## EXERCISE TASK
Continue the article about regulators fining five Wall Street firms for failing to preserve e-mail, picking up after its last sentence.

## EXCERPT
• • •

Regulators show they're willing to play hardball, fining five Wall Street firms a total of over $8 million for failing to preserve e-mail. In the second round of high-profile action taken for failing to preserve internal e-mail communications, five major financial-services firms were fined $1.65 million each and told to review their internal record-keeping procedures.
Without admitting or denying the accusations in the joint action brought by the Securities and Exchange Commission, the National Association of Securities Dealers and the New York Stock Exchange - Deutsche Bank Securities, Goldman Sachs, Morgan Stanley, Salomon Smith Barney and U.S. Bancorp Piper Jaffray became the latest victims to face regulatory scrutiny. The action stems from investigations into analyst/investment-banking practices on the Street and the resulting e-mail evidence du jour.
But as regulators begin to take a more active role in overseeing the financial-services industry - document retention and storage in particular - some are challenging that the rules themselves are difficult to interpret and should be clarified. Scott Kursman, vice president and associate general counsel for the Securities Industry Association, says that the main problem with e-mail retention policy stems from outdated definitions.
According to SEC Rule 17a-4 and NASD rules 3010 and 3110, financial-services firms are required to supervise and record all electronic communications related to their business as such for a period of not less than six years, with the first two years in an easily accessible place. It is this "business as such" definition that many firms are questioning.
"You have a 1939 standard with the 'business as such' rule applying to modern methods of communication," says Kursman. "So the provision that's applicable in this case says you have to retain communications pertaining to your business as such. The SEC says the content of the communication is determinative as to whether it pertains, which may have been fine when firms drafted a couple of memos a day but when firms generate millions of messages it's hard to determine whether each individual e-mail is going to be retained."

• • •

## DATASET EXTRACT
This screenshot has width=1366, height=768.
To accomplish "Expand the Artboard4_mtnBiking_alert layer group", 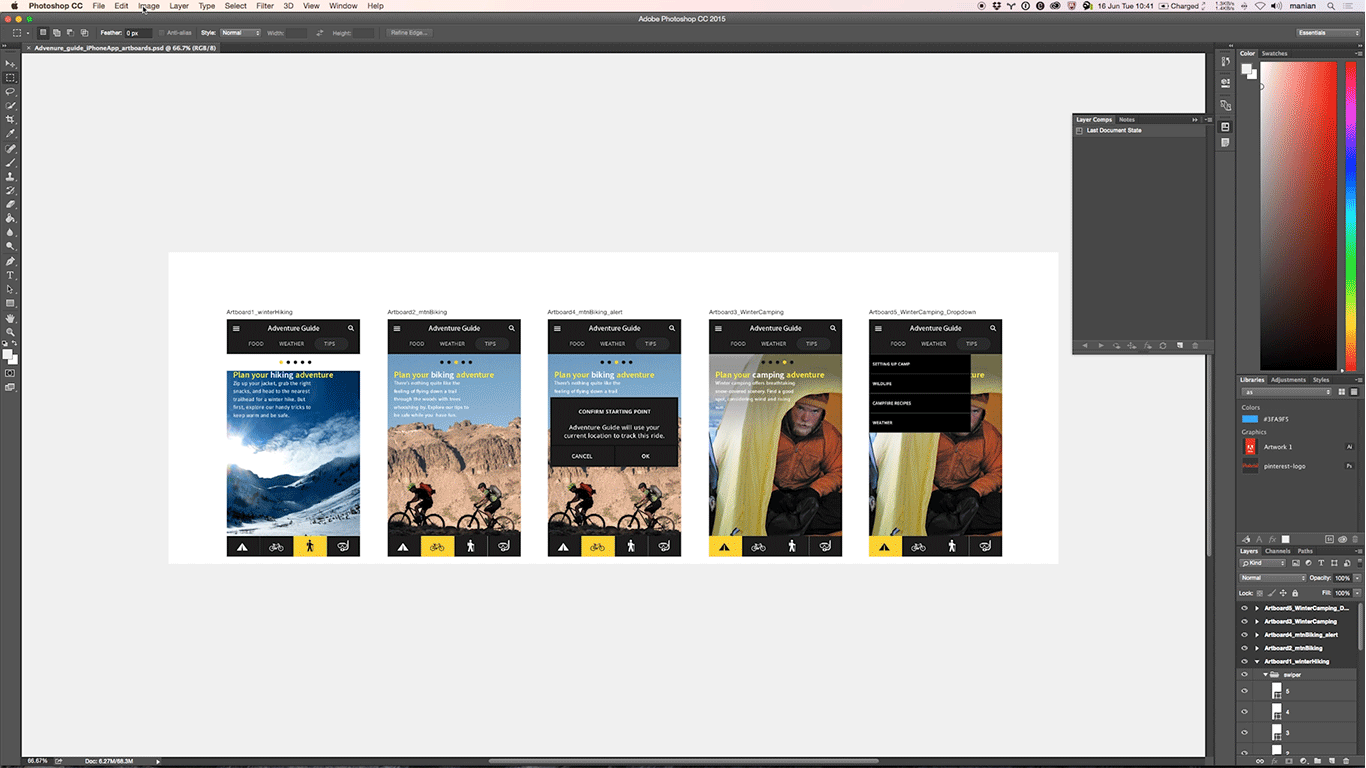I will point(1257,635).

• • •

## WRITTEN RESPONSE
Kursman also says that the essential problem is that the definition of 'business as such' differs from firm to firm. In addition, the fines for the five firms arose in the context of analyst investigations, which put more pressure on regulators to drive home a message. "Before, I think regulators were more apt to recognize that the rule was problematic," he adds.
Jeffrey Plotkin, partner at Eiseman, Levine, Lehrhaupt & Kakoyiannis, and former SEC assistant-regional administrator for New York in the broker/dealer division, says that the firms should not be bogged down with the 'business as such' definition. He says many firms have not updated their e-mail retention policies and technology because of cost, indifference and other reasons, such as e-mail being a potential liability because it can be used in litigation.
Plotkin points out that the lack of clarification around the 'business as such' definition is not a plausible excuse for most firms in not complying. "Anybody who is well versed in the securities regulations knows that typically the regulations are aimed at the investment banking and securities areas of the firm," Plotkin says. "It doesn't mean human resources, business-type accounting or janitorial services, nobody could argue that they didn't understand that."
But Kursman says the SIA has engaged in a dialogue with regulators for several years on this issue and that an agreement on how the rule might be updated was close when high-profile events like the Enron collapse made the issue of document storage and retention a "political hot potato" for the regulators to address.
"They said this is not the best time to be dealing with this and we understood, but now it's come 180 degrees where we were on the verge of addressing the problem, and now the firms are getting hit with fines when everyone was aware it was a problem," says Kursman.
Kursman says that the five firms that were recently fined had some policy and means of retaining internal e-mail, so the bar for what constitutes "business as such" was probably set very high in the course of the regulator's investigations. "They just didn't rise to the level of satisfaction that was needed in this regulatory environment," he says.
All five firms contacted by Wall Street & Technology declined any interviews. But a public statement issued by Andrew Duff, president and chief executive officer at Piper Jaffray, said that while the firm did retain large volumes of e-mail, its retention of e-mail communications and procedures were deemed inadequate to meet the requirements of SEC Rule 17a-4.
Although no one would personally comment on any technology or retention policy changes, Duff also said that current e-mail procedures and enhanced software now fully meet the regulatory requirements.
Salomon Smith Barney would not comment specifically on the technology or policies in place for e-mail retention and storage but issued this statement, "This settlement resolves a complex regulatory issue that has been the subject of much discussion over recent years. We're pleased to have the matter resolved."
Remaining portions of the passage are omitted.